It allows users to access your sites or applications more securely and without the need to enter passwords, using their phone as a means of authentication.
The authentication process is performed using tuidd Log-in, a tool based on the OAuth2 OpenID standard.
To use this service, you need to integrate the tuidd Log-in button on your site, which is provided in the SDKs available for download.
When a user registers on your site through tuidd, a unique identifier is generated. PCR . This identifier must be kept linked to the user in your system.
When a user clicks on that button to enter your site, a notification will be sent to their cell phone, asking them to confirm the action. When the user accepts on his cell phone, he will be able to access your site.
According to the security requirements of your site, the user can confirm with a single click, entering a PIN, or presenting his fingerprint, or through another available biometric mechanism.

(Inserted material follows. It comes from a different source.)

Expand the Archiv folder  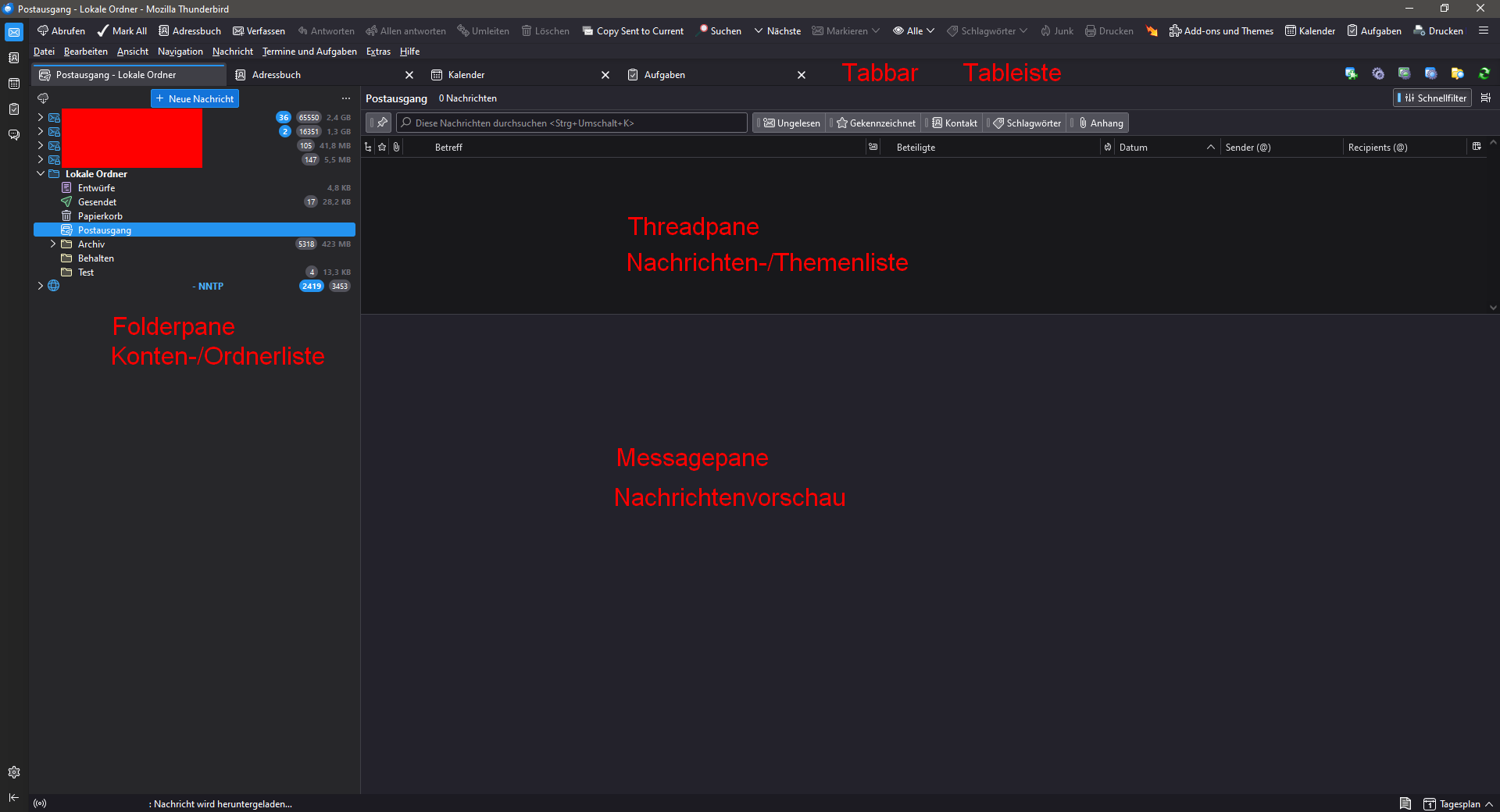pos(53,244)
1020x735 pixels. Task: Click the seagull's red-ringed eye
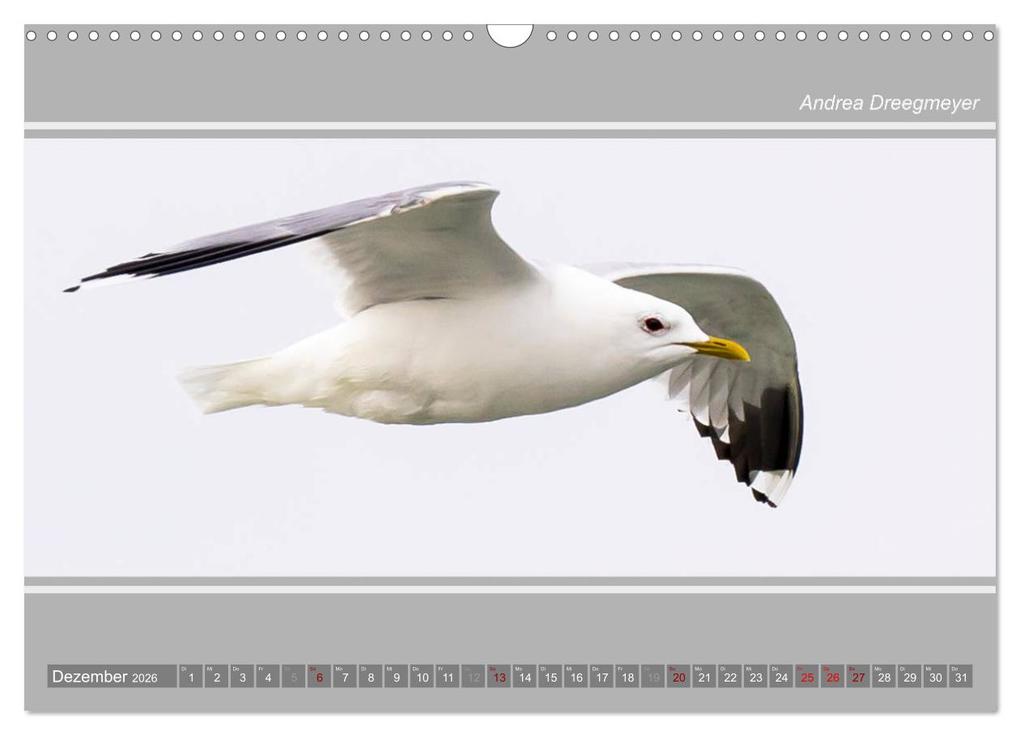click(653, 324)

Note: The user's PIN or biometric information never travels through the network.
This mechanism also serves to request express authorizations from the user, such as accepting charges, terms and conditions, etc.
Keep in mind that this service does not generate any type of cost. For more information you can consult the Terms and Conditions from service.
Following is a brief description of the Authorization flow:
1. The user clicks on the tuidd Log-in button that you integrated in your site, an authorization request is made to the tuidd server, passing the information required by the user and the LoA (security level) required for the operation .
2. According to the security level required, tuidd selects the appropriate authentication form and sends the user a request for authentication and authorization.
3. The user agrees to share the data requested by the Provider, and is authenticated.
4. The tuidd server sends an Access Code to the Provider's server.
5. The Provider system uses the Access Code to obtain a tuidd Access Token.
6. tuidd validates the Access Code and returns an Access Token. It also returns within a JWT the PCR (unique identifier of the user) and context information, for example how and when the authentication was performed, and when it expires.
7. Optionally, if required, using the Access Token, the Provider can request from tuidd the personal data that the user agreed to share.
8. Finally, the Provider grants the user access to its platform.